Chaque mois, Claude Bard, fondateur et éditeur de La Musardine, livre son humeur du moment, éclairée par quelques conseils de lecture maison.
Les débats sur la question de la prostitution sont l’occasion de dire notre attachement à la liberté de nos choix sexuels, tant qu’ils sont librement consentis. Cela parait une évidence, et pourtant l’assemblée en légiférant de manière brutale préfère le réflexe idéologique à la prise en compte de la complexité sociétale. Par cette loi, le ou la prostitué(e) relève non pas d’une réalité plurielle mais d’une abstraction et il s’agit, imbécile prétention du législateur, de faire le bien contre la volonté des prostitué(e)s et de leurs client(e)s. D’un gouvernement à l’autre, la prostituée et son client échangent leurs statuts de coupables et de victimes, les lois se font et se défont, pâture jetée à l’électorat.
Mais ce n’est pas l’hémicycle qui requiert notre attention, où la quasi absence de débats, le consensus mou, font de cette loi un non-évènement mais bien le débat sociétal qui a eu lieu, révélateur de positions tranchées, de mode d’expression divers, d’exagérations et de crispations, en somme de quelque chose qui ressemble à du vivant.
A cet égard l’opposition entre un courant féministe « pro-sexe » surtout visible sur le net et un courant féministe « traditionnel » qui truste les bonnes pages de la presse permettra d’éclairer peut-être les futurs débats. Camarades, comptez vos troupes ! Nous avons vérifié également que le mauvais goût et la mauvaise foi étaient devenus intolérables à notre société du repli, que le désir, le plaisir, le fantasme paraissaient quantités négligeables quand on parlait de sexualité. A La Musardine, connue pour ses coupables épanchements livresques, on regarde passer les boulets de canon dans le ciel.
Nous renvoyons à nos publications sur le sujet : Le corps et l’argent de Ruwen Ogien ; Prostitution et dignité de Norbert Campagna, en attendant, au mois de mars, la publication de La Pute et le sociologue : un témoignage d’une prostituée libre et heureuse, éclairée par l’analyse de Daniel Welzer Lang.
La figure d’Apollinaire, dont la Musardine fait paraître les œuvres érotiques complètes, sonne étrangement pour nous rappeler à quel point notre époque semble étriquée. Dans sa vie comme dans son œuvre, Apollinaire conjugue l’amour et le sexe avec excès. Il faut de toute urgence lire et relire Apollinaire, ses récits, poèmes et correspondance. Sa liberté, son talent sont des aiguillons pour notre temps.

§ DONNÉES À ANALYSER

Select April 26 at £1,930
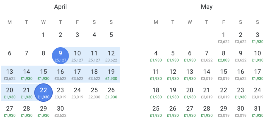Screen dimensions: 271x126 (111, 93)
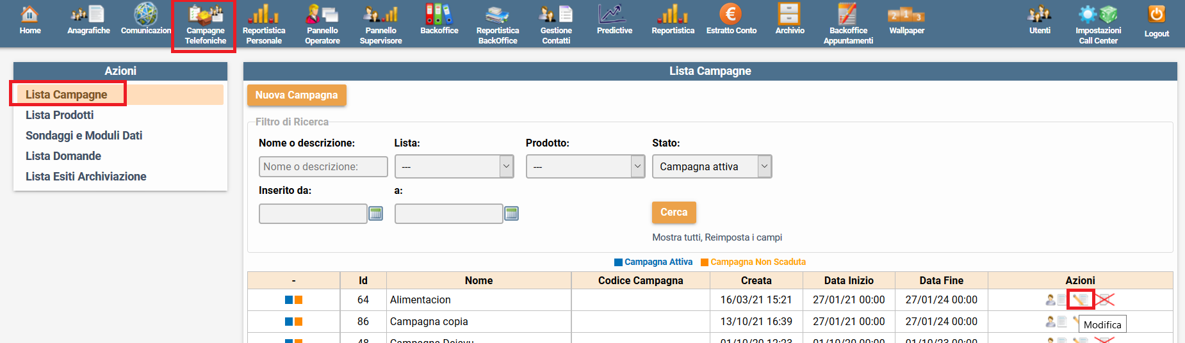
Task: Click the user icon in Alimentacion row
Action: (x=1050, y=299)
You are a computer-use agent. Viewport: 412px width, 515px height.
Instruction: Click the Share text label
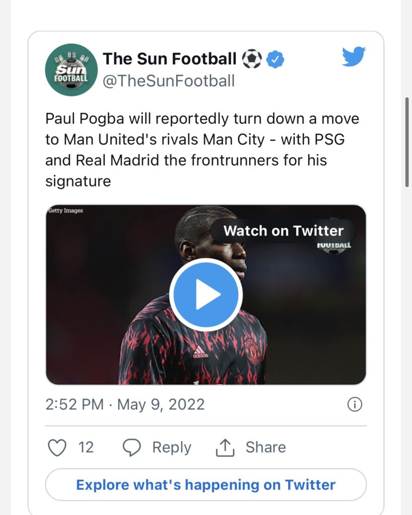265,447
...
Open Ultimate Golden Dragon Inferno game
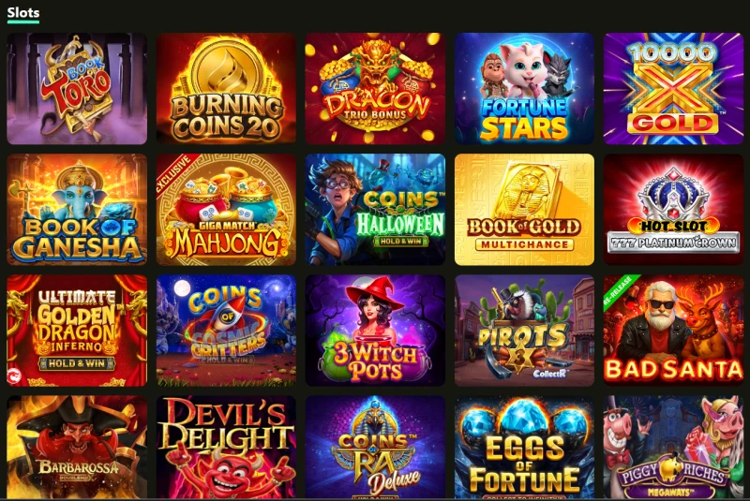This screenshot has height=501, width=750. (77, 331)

§ CONSIGNES
1. Recopiez le passage du texte situé entre « La figure d’Apollinaire, dont » et « pour notre temps. », bornes incluses.
2. Les affirmations suivantes sont-elles conformes au texte ? Répondez par oui ou par non, en citant chaque fois les mots du texte qui tranchent.
(a) La Musardine publie les œuvres érotiques complètes d'Apollinaire.
(b) Le courant féministe « pro-sexe » est surtout visible dans la presse.
(c) La parution de La Pute et le sociologue est attendue au mois de mars.
3. Selon le texte, qui est l'auteur de Prostitution et dignité ?

§ RÉSULTATS ATTENDUS
1.
La figure d’Apollinaire, dont la Musardine fait paraître les œuvres érotiques complètes, sonne étrangement pour nous rappeler à quel point notre époque semble étriquée. Dans sa vie comme dans son œuvre, Apollinaire conjugue l’amour et le sexe avec excès. Il faut de toute urgence lire et relire Apollinaire, ses récits, poèmes et correspondance. Sa liberté, son talent sont des aiguillons pour notre temps.

2.
(a) Oui : « dont la Musardine fait paraître les œuvres érotiques complètes ».
(b) Non : « un courant féministe « pro-sexe » surtout visible sur le net ».
(c) Oui : « en attendant, au mois de mars, la publication de La Pute et le sociologue ».

3. Norbert Campagna.